For one last time lets have some thoughts about Arrow, a show that started out clearly inspired by Batman Begins that became something else and birthed a universe.
1. Juxtaposition
“Fadeout” attempts to take stock of a series that ran for 8 seasons, it isn’t an easy task and as an episode of television not entirely successful. Some of the little jumps to and for in the time stream felt a little rough. That said it made for wonderful juxtaposition and follows a structure similar to season 5 episode 9 “What We Leave Behind” aka the Adrian Chase origin episode. In both cases the progress Oliver has made in the present is contrasted with his earlier, more Vorhees like methods. As disjointed these juxtapositions were at times the flashbacks helped to show both how much Oliver did change and how much of that change was spurred on by opening up to people like Diggle. That was Arrow in a nutshell, a show about learning to be vulnerable and excepting help from other people.
2. Exquisite Corpse
I am not a huge fan of continuity, or at least clean continuity, for the most part. It’s too restricting to what the medium of comics and variety of writers and artists who work in superhero books can do with these properties. It is also why I never really like but am fascinated by the meta narrative-historiography subgenre that is embedded within DC as writers/fans constantly try to make all the pieces fit. Try as they have through their various Crisis, and meta narratives about the Crisis, meant to smooth out and cohere their narrative body have made their continuity an exquisite corpse. I love the incongruity of it all and never thought Arrow, a show that played with key tropes within DC storytelling from the start, would be a place to see such a corpse be made.

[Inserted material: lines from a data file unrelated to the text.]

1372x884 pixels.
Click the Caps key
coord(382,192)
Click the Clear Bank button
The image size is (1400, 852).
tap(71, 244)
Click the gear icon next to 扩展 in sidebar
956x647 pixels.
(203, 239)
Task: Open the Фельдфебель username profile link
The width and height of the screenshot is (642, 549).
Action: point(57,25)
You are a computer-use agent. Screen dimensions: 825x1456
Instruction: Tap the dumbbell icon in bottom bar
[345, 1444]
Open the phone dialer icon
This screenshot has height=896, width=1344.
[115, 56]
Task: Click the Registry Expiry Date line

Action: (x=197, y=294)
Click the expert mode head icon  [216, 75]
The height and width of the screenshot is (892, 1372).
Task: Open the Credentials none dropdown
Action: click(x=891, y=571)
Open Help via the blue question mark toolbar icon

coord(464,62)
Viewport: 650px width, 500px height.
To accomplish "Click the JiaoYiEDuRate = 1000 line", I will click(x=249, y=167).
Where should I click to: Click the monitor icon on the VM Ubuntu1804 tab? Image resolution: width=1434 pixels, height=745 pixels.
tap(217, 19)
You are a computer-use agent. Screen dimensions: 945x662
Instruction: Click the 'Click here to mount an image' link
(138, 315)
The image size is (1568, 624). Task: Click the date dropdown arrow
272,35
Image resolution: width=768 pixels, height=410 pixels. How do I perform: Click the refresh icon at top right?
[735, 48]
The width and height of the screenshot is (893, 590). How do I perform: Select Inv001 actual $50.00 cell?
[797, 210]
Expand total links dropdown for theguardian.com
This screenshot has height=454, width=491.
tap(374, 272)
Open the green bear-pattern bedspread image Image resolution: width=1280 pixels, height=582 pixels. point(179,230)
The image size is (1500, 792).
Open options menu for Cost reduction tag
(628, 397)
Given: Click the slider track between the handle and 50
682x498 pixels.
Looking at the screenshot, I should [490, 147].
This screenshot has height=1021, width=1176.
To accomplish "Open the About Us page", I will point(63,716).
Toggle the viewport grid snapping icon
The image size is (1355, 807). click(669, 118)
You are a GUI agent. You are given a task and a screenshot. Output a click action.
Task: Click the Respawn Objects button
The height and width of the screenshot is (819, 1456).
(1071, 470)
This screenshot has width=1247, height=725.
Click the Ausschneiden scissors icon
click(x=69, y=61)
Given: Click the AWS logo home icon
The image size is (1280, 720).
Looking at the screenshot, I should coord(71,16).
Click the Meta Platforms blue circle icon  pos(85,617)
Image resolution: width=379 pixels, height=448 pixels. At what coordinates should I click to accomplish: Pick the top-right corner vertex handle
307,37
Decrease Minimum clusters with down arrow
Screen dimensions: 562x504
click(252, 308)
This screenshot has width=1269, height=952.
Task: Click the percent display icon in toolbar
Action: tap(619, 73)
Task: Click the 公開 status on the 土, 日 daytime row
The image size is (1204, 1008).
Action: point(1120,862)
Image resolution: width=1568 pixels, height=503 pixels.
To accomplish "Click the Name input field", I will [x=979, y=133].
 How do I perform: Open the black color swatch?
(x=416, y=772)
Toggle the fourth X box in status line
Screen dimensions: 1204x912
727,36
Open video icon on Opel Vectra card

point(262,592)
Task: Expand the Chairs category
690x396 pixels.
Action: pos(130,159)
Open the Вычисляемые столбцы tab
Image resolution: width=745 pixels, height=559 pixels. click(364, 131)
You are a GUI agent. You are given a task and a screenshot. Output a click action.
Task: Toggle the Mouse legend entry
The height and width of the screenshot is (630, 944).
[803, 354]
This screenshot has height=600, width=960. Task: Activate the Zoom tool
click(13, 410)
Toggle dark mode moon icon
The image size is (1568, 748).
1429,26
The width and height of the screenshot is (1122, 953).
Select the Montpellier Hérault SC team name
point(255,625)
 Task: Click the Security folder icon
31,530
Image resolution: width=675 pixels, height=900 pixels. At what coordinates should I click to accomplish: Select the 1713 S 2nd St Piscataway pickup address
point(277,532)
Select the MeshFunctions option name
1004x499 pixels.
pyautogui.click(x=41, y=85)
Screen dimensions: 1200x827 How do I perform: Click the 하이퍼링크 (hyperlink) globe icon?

Coming out of COIE things are topsy turvy in the DCWverse. The general public in the weeks following it seem to be mildly aware of a Crisis reboot having occurred, Moira and Tommy are both BACK and aware that there was a reality where they died. But in last weeks episode of Arrow no one seems to really remember it, certainly not Mia. On Batwoman Beth and Alice seem fated to have a Highlander battle, while the same physical reaction did not occur with doppelgangers on
Supergirl. This is not meant to decry a lack of continuity and shared rules between the shows, like comics they just aren’t made that way, but to revel and recognize the disjunctive nature of continuity in the DCWverse two weeks after Oliver and Company put it all back together and all the storytelling possibilities that brings.
3. Tragedy or Comedy
I would never have imagined this being the end Arrow got to when Team Arrow stopped the undertaking in season 1. Sure, Ollie being dead made a certain amount of sense but not a triumphal death that places him at the center of the cosmology for the new DCWverse. I always imagined something a bit more tragic, there is this whiff of tragedy to the Dark Knight Trilogy which was the key source in the early years of the show. Ollie in the first three seasons wasn’t a great guy, he was a mass murderer something this episode and the character and series struggled with on how to recognize and articulate its past as it got progressively closer towards the light.
“Fadeout” dose not end this series on a tragic not, in fact there is a whiff of (Shakespearean) comedy to it with Roy and Thea getting engaged. That turn, and the fact that turn was emotionally effective, is a sign of how much this show changed and how those changes work.
4. The Friends We Made Along the Way; or the moments that made me cry
I’m not the weepy type, but seeing everyone at his funeral made me tear up a little bit. There is another version of the episode that is just built around following little conversations between people as they talk about how they all got there, or were resurrected. The stuff that went down is inconceivable and trying to explain it misses the point, what’s more interesting is seeing these characters deal with it on an emotional level. Getting to see Talia and Nyssa bicker like sisters over what Ra’s wanted was delightful, as was the reunion between Nyssa and Sara. People decry the inherent Team function of the DCWverse shows when that is just the best way to make a television show work.
Continued belowThese little moments give supporting characters a moment to shine and also let the entire crew be recognized for the parts they played in this 8 season show that helped spawn half of the current schedule for a television network over the course of a near decade.
5. They Did the Thing
John Byrne being the villain of the week seems like a weird reference to make, he doesn’t have any ties to the Green Arrow property. Evidently Guggenheim is just a fan and had been wanting to reference him for ages. It was a classic Arrow sort of refrence to make.
Oh, right, they did that other thing to! So maybe John Diggle’s middle name is Stewart after all. Now by the montage at the end of COIE, Earth-Green Lantern is listed as #12. Berlanti Prods will be doing a Green Lantern show for HBOMax, I doubt David Ramsey will be the lead and that it will take place on Earth-12. The footage for Earth-12 was from the ill-conceived Green Lantern film, the disastrous project that led to WB giving Berlanti and Guggenheim their choice of properties for TV as a make good. That said come next year when they need to do a crossover maybe Diggle shows up in a nice green uniform and some friends.